(Stored records)
▬▬▬▬▬▬
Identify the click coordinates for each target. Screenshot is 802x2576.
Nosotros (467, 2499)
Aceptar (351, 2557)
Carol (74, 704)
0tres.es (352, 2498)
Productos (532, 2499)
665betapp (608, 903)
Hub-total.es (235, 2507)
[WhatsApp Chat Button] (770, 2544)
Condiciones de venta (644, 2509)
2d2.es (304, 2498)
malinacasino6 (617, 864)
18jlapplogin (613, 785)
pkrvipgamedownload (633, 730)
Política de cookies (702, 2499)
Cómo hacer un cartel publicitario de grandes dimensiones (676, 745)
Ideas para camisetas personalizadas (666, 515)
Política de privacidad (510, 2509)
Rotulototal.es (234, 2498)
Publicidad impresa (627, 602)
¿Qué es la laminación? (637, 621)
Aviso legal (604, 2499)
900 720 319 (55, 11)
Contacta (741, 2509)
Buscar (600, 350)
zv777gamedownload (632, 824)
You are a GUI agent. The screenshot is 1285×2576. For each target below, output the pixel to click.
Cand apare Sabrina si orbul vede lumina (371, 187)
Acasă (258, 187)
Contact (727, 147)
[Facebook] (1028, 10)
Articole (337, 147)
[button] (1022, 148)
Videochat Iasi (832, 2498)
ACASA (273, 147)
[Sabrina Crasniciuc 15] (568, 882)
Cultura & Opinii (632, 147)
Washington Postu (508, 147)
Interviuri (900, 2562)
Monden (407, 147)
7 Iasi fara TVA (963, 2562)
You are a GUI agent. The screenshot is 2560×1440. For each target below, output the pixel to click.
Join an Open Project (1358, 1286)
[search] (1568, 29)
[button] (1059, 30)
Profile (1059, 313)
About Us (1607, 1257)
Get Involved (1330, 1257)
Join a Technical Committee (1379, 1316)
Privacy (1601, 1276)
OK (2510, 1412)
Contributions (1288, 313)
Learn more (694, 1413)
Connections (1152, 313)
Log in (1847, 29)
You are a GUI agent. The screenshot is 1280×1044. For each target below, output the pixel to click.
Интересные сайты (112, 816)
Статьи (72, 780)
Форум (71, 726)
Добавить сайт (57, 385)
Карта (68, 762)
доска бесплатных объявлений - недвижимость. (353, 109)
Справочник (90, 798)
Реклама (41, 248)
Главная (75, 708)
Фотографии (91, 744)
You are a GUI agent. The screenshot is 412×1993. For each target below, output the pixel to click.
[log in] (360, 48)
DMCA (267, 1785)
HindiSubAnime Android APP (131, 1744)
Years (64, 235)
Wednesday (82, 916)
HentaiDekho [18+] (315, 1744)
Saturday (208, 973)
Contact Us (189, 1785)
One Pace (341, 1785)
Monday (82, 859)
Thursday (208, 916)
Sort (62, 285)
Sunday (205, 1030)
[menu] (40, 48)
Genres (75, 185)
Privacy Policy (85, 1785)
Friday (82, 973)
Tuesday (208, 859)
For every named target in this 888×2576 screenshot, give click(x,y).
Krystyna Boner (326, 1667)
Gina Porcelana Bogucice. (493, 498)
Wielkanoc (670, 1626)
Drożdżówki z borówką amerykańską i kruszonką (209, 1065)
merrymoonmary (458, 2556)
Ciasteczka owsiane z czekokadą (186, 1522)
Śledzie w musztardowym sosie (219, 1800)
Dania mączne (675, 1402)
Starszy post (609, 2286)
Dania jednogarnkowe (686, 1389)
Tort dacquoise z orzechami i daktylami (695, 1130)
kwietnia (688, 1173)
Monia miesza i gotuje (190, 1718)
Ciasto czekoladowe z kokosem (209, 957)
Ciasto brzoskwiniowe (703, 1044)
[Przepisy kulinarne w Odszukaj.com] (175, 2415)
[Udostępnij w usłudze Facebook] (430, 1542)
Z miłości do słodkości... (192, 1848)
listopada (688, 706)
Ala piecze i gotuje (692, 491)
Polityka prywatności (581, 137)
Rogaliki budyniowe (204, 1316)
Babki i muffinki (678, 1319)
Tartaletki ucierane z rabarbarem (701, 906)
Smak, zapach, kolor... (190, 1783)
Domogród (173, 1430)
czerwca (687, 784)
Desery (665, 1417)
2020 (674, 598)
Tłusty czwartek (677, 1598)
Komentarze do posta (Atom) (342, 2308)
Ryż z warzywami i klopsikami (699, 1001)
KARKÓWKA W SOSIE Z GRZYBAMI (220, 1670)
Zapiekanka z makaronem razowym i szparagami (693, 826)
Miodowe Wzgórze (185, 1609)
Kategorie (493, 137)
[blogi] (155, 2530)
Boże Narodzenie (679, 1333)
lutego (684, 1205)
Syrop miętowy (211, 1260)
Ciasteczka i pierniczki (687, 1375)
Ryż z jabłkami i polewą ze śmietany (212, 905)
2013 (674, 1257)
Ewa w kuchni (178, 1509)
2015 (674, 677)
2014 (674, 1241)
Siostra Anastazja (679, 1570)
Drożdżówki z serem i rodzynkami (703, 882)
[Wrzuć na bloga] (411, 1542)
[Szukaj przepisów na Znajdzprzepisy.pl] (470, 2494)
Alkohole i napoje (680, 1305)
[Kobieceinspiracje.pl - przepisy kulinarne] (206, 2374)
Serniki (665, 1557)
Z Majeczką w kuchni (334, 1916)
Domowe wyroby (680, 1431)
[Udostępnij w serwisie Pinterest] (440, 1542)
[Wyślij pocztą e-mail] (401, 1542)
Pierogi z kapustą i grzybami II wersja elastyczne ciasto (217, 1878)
▬▬▬▬▬▬
§ **WHAT YOU WILL DO**:
The records above are to be given again in full, exactly.

§ **SOLUTION TO THE EXERCISE**:
Identify the click coordinates for each target. Screenshot is 802x2576.
Nosotros (467, 2499)
Aceptar (351, 2557)
Carol (74, 704)
0tres.es (352, 2498)
Productos (532, 2499)
665betapp (608, 903)
Hub-total.es (235, 2507)
[WhatsApp Chat Button] (770, 2544)
Condiciones de venta (644, 2509)
2d2.es (304, 2498)
malinacasino6 (617, 864)
18jlapplogin (613, 785)
pkrvipgamedownload (633, 730)
Política de cookies (702, 2499)
Cómo hacer un cartel publicitario de grandes dimensiones (676, 745)
Ideas para camisetas personalizadas (666, 515)
Política de privacidad (510, 2509)
Rotulototal.es (234, 2498)
Publicidad impresa (627, 602)
¿Qué es la laminación? (637, 621)
Aviso legal (604, 2499)
900 720 319 (55, 11)
Contacta (741, 2509)
Buscar (600, 350)
zv777gamedownload (632, 824)
You are a GUI agent. The screenshot is 1285×2576. For each target below, output the pixel to click.
Cand apare Sabrina si orbul vede lumina (371, 187)
Acasă (258, 187)
Contact (727, 147)
[Facebook] (1028, 10)
Articole (337, 147)
[button] (1022, 148)
Videochat Iasi (832, 2498)
ACASA (273, 147)
[Sabrina Crasniciuc 15] (568, 882)
Cultura & Opinii (632, 147)
Washington Postu (508, 147)
Interviuri (900, 2562)
Monden (407, 147)
7 Iasi fara TVA (963, 2562)
You are a GUI agent. The screenshot is 2560×1440. For each target below, output the pixel to click.
Join an Open Project (1358, 1286)
[search] (1568, 29)
[button] (1059, 30)
Profile (1059, 313)
About Us (1607, 1257)
Get Involved (1330, 1257)
Join a Technical Committee (1379, 1316)
Privacy (1601, 1276)
OK (2510, 1412)
Contributions (1288, 313)
Learn more (694, 1413)
Connections (1152, 313)
Log in (1847, 29)
You are a GUI agent. The screenshot is 1280×1044. For each target below, output the pixel to click.
Интересные сайты (112, 816)
Статьи (72, 780)
Форум (71, 726)
Добавить сайт (57, 385)
Карта (68, 762)
доска бесплатных объявлений - недвижимость. (353, 109)
Справочник (90, 798)
Реклама (41, 248)
Главная (75, 708)
Фотографии (91, 744)
You are a GUI agent. The screenshot is 412×1993. For each target below, output the pixel to click.
[log in] (360, 48)
DMCA (267, 1785)
HindiSubAnime Android APP (131, 1744)
Years (64, 235)
Wednesday (82, 916)
HentaiDekho [18+] (315, 1744)
Saturday (208, 973)
Contact Us (189, 1785)
One Pace (341, 1785)
Monday (82, 859)
Thursday (208, 916)
Sort (62, 285)
Sunday (205, 1030)
[menu] (40, 48)
Genres (75, 185)
Privacy Policy (85, 1785)
Friday (82, 973)
Tuesday (208, 859)
For every named target in this 888×2576 screenshot, give click(x,y).
Krystyna Boner (326, 1667)
Gina Porcelana Bogucice. (493, 498)
Wielkanoc (670, 1626)
Drożdżówki z borówką amerykańską i kruszonką (209, 1065)
merrymoonmary (458, 2556)
Ciasteczka owsiane z czekokadą (186, 1522)
Śledzie w musztardowym sosie (219, 1800)
Dania mączne (675, 1402)
Starszy post (609, 2286)
Dania jednogarnkowe (686, 1389)
Tort dacquoise z orzechami i daktylami (695, 1130)
kwietnia (688, 1173)
Monia miesza i gotuje (190, 1718)
Ciasto czekoladowe z kokosem (209, 957)
Ciasto brzoskwiniowe (703, 1044)
[Przepisy kulinarne w Odszukaj.com] (175, 2415)
[Udostępnij w usłudze Facebook] (430, 1542)
Z miłości do słodkości... (192, 1848)
listopada (688, 706)
Ala piecze i gotuje (692, 491)
Polityka prywatności (581, 137)
Rogaliki budyniowe (204, 1316)
Babki i muffinki (678, 1319)
Tartaletki ucierane z rabarbarem (701, 906)
Smak, zapach, kolor... (190, 1783)
Domogród (173, 1430)
czerwca (687, 784)
Desery (665, 1417)
2020 (674, 598)
Tłusty czwartek (677, 1598)
Komentarze do posta (Atom) (342, 2308)
Ryż z warzywami i klopsikami (699, 1001)
KARKÓWKA W SOSIE Z GRZYBAMI (220, 1670)
Zapiekanka z makaronem razowym i szparagami (693, 826)
Miodowe Wzgórze (185, 1609)
Kategorie (493, 137)
[blogi] (155, 2530)
Boże Narodzenie (679, 1333)
lutego (684, 1205)
Syrop miętowy (211, 1260)
Ciasteczka i pierniczki (687, 1375)
Ryż z jabłkami i polewą ze śmietany (212, 905)
2013 (674, 1257)
Ewa w kuchni (178, 1509)
2015 (674, 677)
2014 (674, 1241)
Siostra Anastazja (679, 1570)
Drożdżówki z serem i rodzynkami (703, 882)
[Wrzuć na bloga] (411, 1542)
[Szukaj przepisów na Znajdzprzepisy.pl] (470, 2494)
Alkohole i napoje (680, 1305)
[Kobieceinspiracje.pl - przepisy kulinarne] (206, 2374)
Serniki (665, 1557)
Z Majeczką w kuchni (334, 1916)
Domowe wyroby (680, 1431)
[Udostępnij w serwisie Pinterest] (440, 1542)
[Wyślij pocztą e-mail] (401, 1542)
Pierogi z kapustą i grzybami II wersja elastyczne ciasto (217, 1878)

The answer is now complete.